A couple of engineers gave notice in the last week complaining about boredom.
They ended up convincing one to stay(salary+ & better projects) but I feel
their pain.

I think what happens in a start-up is that once the company reaches a certain
size, the 'hard-part' is already done. The type of engineer that gets
attracted to working at a start-up is usually one that likes to be in over
their head a bit and trying to solve hard problems. Once that 'problem' is
basically solved unless they move on to other
things(platforms/frameworks/languages/etc), they're inevitably going to get
bored, complain, hate their life and then quit.

I'm forwarding this article to management here, hopefully they'll get the
hint.

------
mmaunder
I think one of the problems is bad hiring. If you hire someone who wants to be
a Ruby developer writing new code to maintain a PHP site, you're going to see
boredom.

Marc Andreessen talks about using hiring and interviews as a filtering process
e.g. "In this company we all do yoga for an hour at 2pm. Do you like Yoga? Are
you going to have fun doing yoga for a hour every day?". [Real example of a
yoga startup IIRC]

Here's the podcast, and it's probably ecorner's best ever if you haven't
already heard it:

[http://www.stanford.edu/group/edcorner/uploads/podcast/andre...](http://www.stanford.edu/group/edcorner/uploads/podcast/andreessen100512.mp3)

------
raghava
Where I work, the original post is actually blocked by websense; and I believe
that says a lot about the firm. And not just that, there is also a strict
auditing of browsing habits.
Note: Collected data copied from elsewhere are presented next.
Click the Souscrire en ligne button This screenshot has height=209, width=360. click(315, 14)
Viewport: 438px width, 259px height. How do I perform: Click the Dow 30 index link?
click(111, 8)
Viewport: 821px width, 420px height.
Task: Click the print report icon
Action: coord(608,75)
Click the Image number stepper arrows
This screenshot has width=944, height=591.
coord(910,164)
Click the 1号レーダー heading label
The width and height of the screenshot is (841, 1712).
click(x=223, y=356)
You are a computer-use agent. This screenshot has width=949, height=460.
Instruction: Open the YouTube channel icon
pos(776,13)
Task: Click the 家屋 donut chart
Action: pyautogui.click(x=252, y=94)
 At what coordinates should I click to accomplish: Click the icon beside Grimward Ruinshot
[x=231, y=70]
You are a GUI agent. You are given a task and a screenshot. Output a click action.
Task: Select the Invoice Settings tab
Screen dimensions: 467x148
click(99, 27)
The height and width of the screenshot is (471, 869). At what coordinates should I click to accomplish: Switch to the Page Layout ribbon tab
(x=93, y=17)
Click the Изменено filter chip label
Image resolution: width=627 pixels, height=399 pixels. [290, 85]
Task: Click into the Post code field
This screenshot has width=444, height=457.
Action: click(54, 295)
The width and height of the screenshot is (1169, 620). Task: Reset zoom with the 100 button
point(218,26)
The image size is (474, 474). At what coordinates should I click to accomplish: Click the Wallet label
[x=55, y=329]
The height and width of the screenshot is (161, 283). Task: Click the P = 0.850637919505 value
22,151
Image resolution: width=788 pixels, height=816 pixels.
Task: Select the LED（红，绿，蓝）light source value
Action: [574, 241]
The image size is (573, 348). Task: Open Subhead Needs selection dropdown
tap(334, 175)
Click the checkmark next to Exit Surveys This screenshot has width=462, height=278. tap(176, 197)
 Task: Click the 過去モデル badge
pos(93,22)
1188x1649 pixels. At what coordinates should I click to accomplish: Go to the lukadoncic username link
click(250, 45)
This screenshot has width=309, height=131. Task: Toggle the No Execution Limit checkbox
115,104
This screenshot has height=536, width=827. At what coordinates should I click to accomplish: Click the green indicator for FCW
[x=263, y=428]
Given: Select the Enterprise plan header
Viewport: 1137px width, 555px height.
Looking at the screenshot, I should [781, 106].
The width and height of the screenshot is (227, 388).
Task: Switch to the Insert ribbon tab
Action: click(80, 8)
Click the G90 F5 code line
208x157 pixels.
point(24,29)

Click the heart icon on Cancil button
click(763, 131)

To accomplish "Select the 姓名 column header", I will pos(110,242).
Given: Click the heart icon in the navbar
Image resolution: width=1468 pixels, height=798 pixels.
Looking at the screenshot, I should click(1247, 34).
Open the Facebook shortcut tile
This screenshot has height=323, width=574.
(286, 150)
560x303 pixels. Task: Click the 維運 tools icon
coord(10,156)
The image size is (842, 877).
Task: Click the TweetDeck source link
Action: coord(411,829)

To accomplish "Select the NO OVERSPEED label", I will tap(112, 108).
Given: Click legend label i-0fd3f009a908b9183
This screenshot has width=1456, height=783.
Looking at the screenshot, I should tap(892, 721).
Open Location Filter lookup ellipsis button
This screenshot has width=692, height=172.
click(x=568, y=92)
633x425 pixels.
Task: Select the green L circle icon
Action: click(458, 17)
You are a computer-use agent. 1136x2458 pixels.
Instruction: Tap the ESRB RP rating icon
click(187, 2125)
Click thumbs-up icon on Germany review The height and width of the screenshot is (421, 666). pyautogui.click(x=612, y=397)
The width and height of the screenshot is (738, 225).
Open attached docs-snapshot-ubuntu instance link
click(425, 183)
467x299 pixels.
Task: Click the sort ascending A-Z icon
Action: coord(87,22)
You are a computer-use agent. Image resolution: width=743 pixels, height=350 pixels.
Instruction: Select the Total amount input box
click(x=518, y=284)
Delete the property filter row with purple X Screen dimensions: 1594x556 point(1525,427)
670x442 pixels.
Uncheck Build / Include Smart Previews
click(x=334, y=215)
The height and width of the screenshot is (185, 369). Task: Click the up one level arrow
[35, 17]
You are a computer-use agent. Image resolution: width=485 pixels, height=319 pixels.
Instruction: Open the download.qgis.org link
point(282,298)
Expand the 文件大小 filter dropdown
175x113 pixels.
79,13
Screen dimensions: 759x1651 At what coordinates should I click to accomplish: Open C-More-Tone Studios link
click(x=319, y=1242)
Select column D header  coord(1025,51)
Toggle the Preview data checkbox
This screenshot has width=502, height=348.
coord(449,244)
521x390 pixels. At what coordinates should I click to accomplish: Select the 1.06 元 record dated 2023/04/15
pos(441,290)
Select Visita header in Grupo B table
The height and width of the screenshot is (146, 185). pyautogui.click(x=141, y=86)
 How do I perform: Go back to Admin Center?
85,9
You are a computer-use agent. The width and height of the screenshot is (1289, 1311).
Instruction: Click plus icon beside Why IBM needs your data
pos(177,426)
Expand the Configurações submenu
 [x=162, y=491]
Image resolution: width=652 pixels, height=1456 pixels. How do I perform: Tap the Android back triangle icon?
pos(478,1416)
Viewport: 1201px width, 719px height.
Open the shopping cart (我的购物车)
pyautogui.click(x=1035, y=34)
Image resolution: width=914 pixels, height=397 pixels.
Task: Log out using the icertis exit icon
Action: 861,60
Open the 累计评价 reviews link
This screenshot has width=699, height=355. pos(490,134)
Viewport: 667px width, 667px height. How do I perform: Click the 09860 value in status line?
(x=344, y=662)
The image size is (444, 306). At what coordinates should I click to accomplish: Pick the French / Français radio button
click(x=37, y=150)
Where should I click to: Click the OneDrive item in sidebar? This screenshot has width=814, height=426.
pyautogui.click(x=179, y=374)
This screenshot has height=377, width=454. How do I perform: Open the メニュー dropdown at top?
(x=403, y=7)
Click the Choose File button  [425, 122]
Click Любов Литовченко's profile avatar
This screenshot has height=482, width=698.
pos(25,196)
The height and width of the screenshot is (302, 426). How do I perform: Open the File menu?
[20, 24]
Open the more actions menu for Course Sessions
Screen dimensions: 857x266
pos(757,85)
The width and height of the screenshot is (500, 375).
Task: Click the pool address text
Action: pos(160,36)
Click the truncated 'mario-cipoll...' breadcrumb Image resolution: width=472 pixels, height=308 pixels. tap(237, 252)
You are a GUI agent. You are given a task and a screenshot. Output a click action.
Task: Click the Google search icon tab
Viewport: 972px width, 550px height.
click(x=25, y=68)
They have already incorporated edw519's
suggestion of monitoring logs for accessing HN/proggit etc. More than a
hundred hits per day and I need to get an approval from four levels above.(SO
was completely websensed and I had to fight for 10 days to get it off the
blacklist).

It's not that people just quit bad managers. Many a times, they quit firms
with ridiculous policies and rules, even though their immediate managers/peers
are good enough.

------
sirn
Great article. I'm bored, and I surprisingly I found myself doing almost
everything described in the article: later arrivals, earlier departures,
increased snark or even skipping lunch. I'm in the category of "I'm bored and
nobody did anything about it" (perhaps my boss know, because I told my co-
worker out loud that I'm BORED) and not I'm not sure what I should do next.

------
jayx
I am a college student who is currently doing my summer internship at a
megacorp as a .NET MVC developer and I would not say the internship was what I
was looking for. I am OK with the technologies they are using, it's just the
boredom caused by endless waiting between each process that frustrates me. I
got hired because I had spent a lot of my spare time working on my own RoR
projects and my web development skills made me stand out. I also turned down
another RoR startup internship as a result of better payment from the big
company, which I regret a lot by now. Lesson learned: money is not the most
important factor when it comes to job decision. The bright side of big corp
job is that I have plenty of time to read hackernews and pick up technologies
I want to learn, which gets me ready for the future startup environment. But
nevertheless, I will never look back after this job.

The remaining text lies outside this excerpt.